Define the standardized (Z) score of a data point as the number of standard deviations it is away from the mean: $Z = \frac{x - \mu}{\sigma}$.

Use the Z score

if the distribution is normal: to determine the percentile score of a data point (using technology or normal probability tables)

regardless of the shape of the distribution: to assess whether or not the particular observation is considered to be unusual (more than 2 standard deviations away from the mean)

Depending on the shape of the distribution determine whether the median would have a negative, positive, or 0 Z score.

Assess whether or not a distribution is nearly normal using the 68-95-99.7% rule or graphical methods such as a normal probability plot.
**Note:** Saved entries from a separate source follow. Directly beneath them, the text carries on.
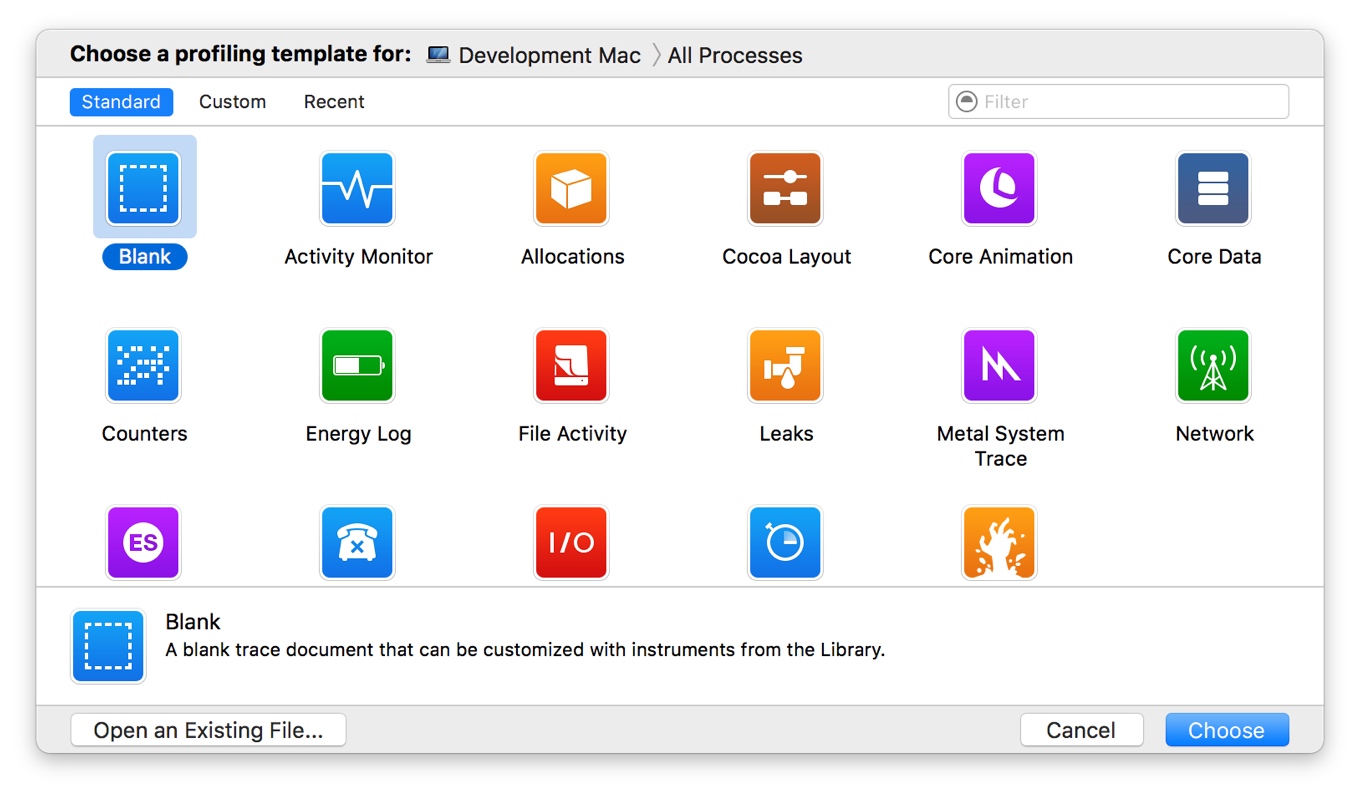Click the red I/O template icon
This screenshot has height=796, width=1360.
point(571,543)
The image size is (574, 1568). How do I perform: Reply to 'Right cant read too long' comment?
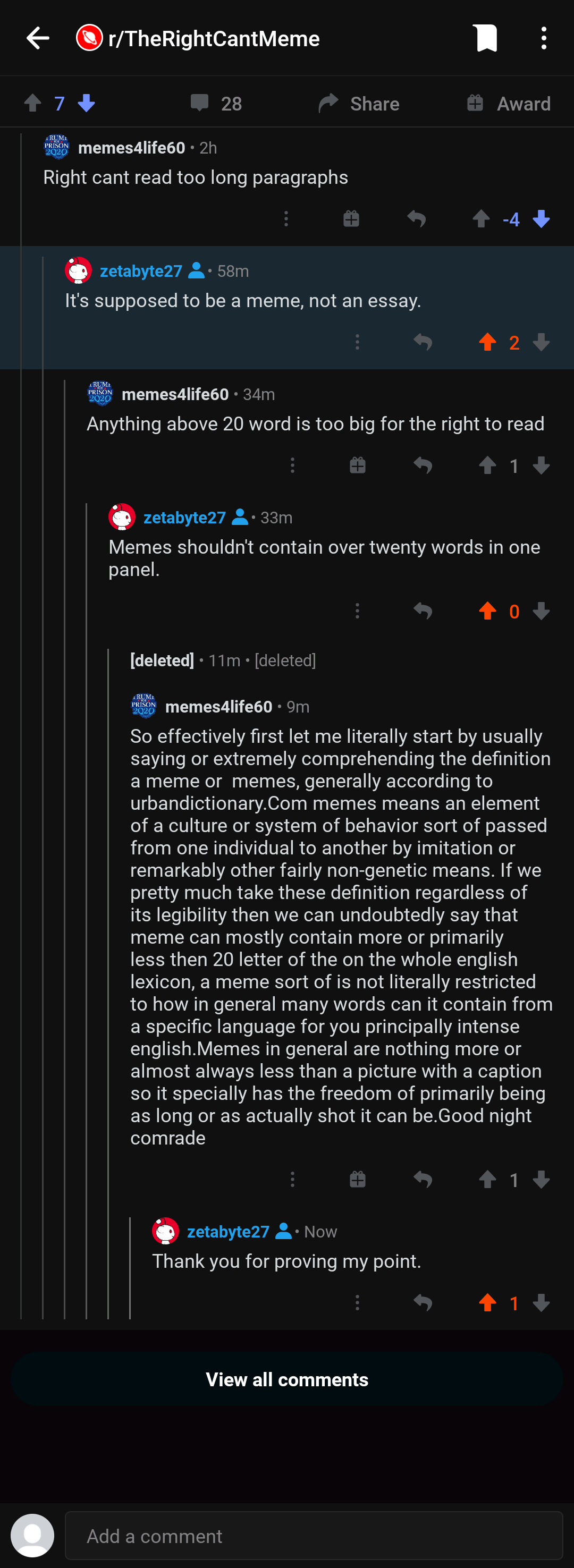416,219
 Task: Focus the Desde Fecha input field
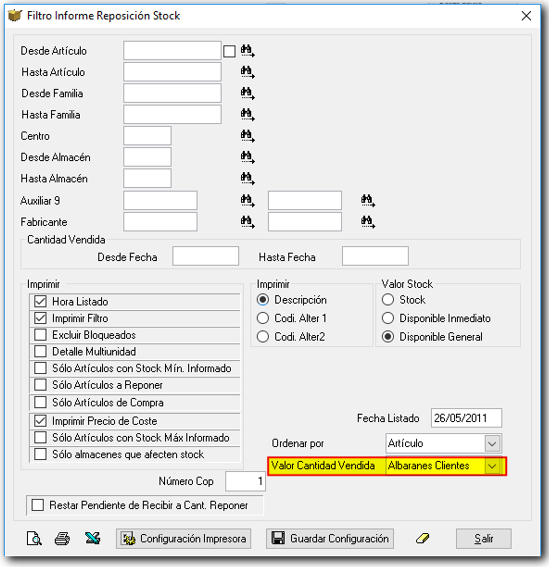tap(205, 256)
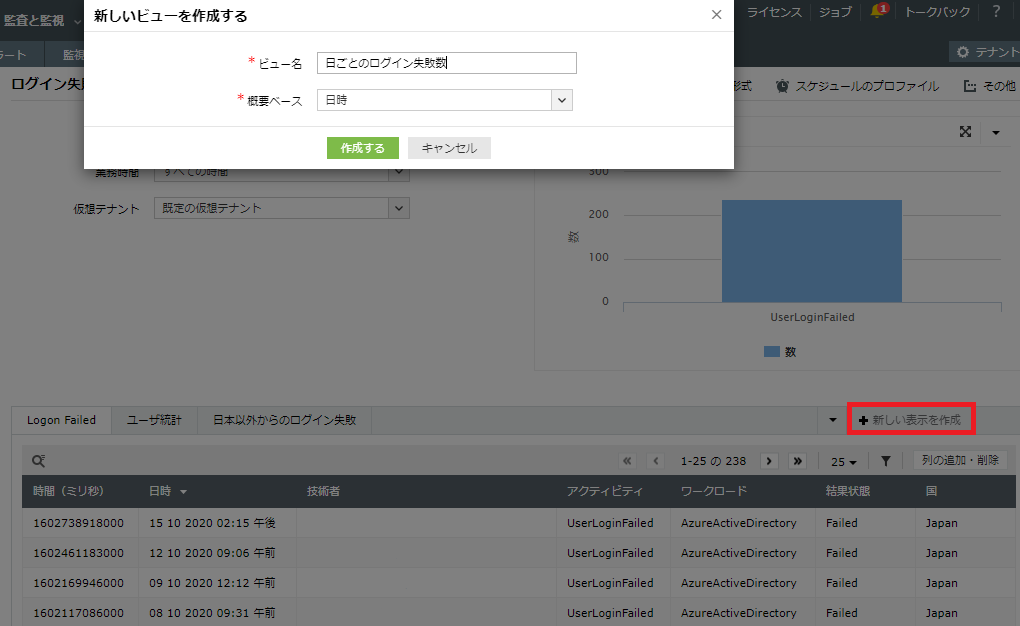Open the 概要ベース dropdown
The image size is (1020, 626).
562,100
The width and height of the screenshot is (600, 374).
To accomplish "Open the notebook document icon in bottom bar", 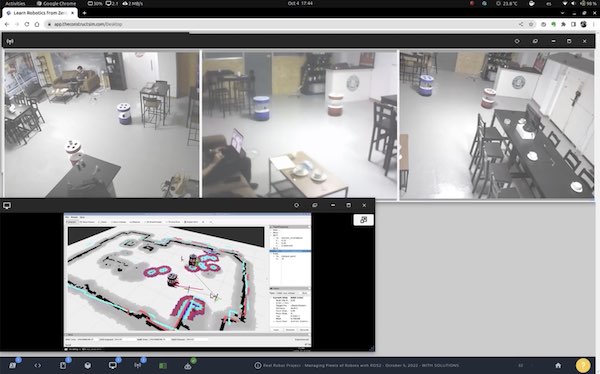I will point(63,365).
Reading: Section 4.1 of OpenIntro Statistics

Test yourself: True/False: In a right skewed distribution the Z score of the median is positive.
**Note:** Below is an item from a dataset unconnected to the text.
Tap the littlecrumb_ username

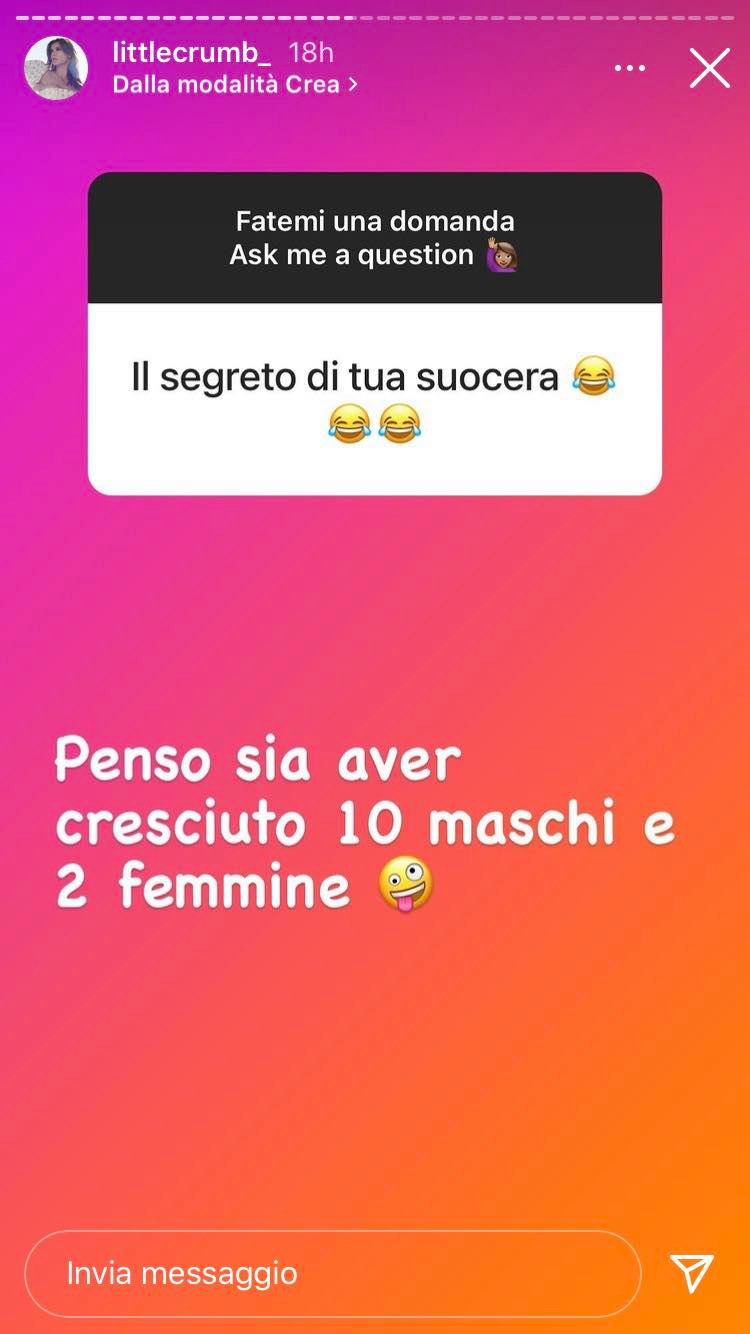192,52

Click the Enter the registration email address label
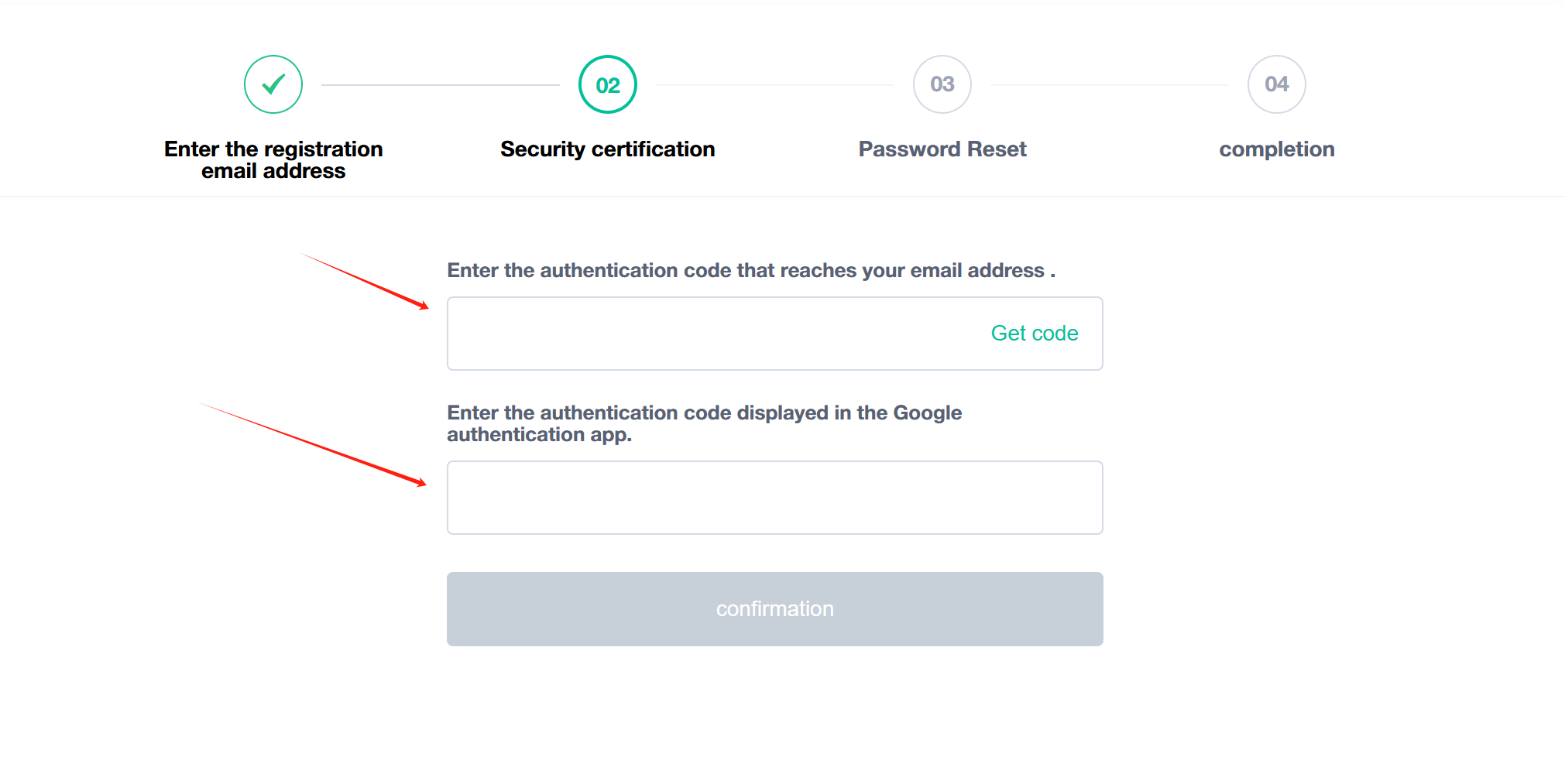pyautogui.click(x=273, y=159)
If X is a random variable that takes the value 1 with probability of success $p$ and 0 with probability of success $1-p$, then $X$ is a Bernoulli random variable.

The geometric distribution is used to describe how many trials it takes to observe a success.

Define the probability of finding the first success in the $n^{th}$ trial as $(1-p)^{n-1}p$.

$\mu = \frac{1}{p}$

$\sigma^2 = \frac{1-p}{p^2}$

$\sigma = \sqrt{\frac{1-p}{p^2}}$

Determine if a random variable is binomial using the four conditions:

The trials are independent.

The number of trials, n, is fixed.

Each trial outcome can be classified as a success or failure.

The probability of a success, p, is the same for each trial.

Calculate the number of possible scenarios for obtaining $k$ successes in $n$ trials using the choose function: ${n \choose k} = \frac{n!}{k!~(n - k)!}$.

Calculate probability of a given number of successes in a given number of trials using the binomial distribution: $P(k = K) = \frac{n!}{k!~(n - k)!}~p^k~(1-p)^{(n - k)}$.

Calculate the expected number of successes in a given number of binomial trials $(\mu = np)$ and its standard deviation $(\sigma = \sqrt{np(1-p)})$.

When number of trials is sufficiently large ($np \ge 10$ and $n(1-p) \ge 10$), use normal approximation to calculate binomial probabilities, and explain why this approach works.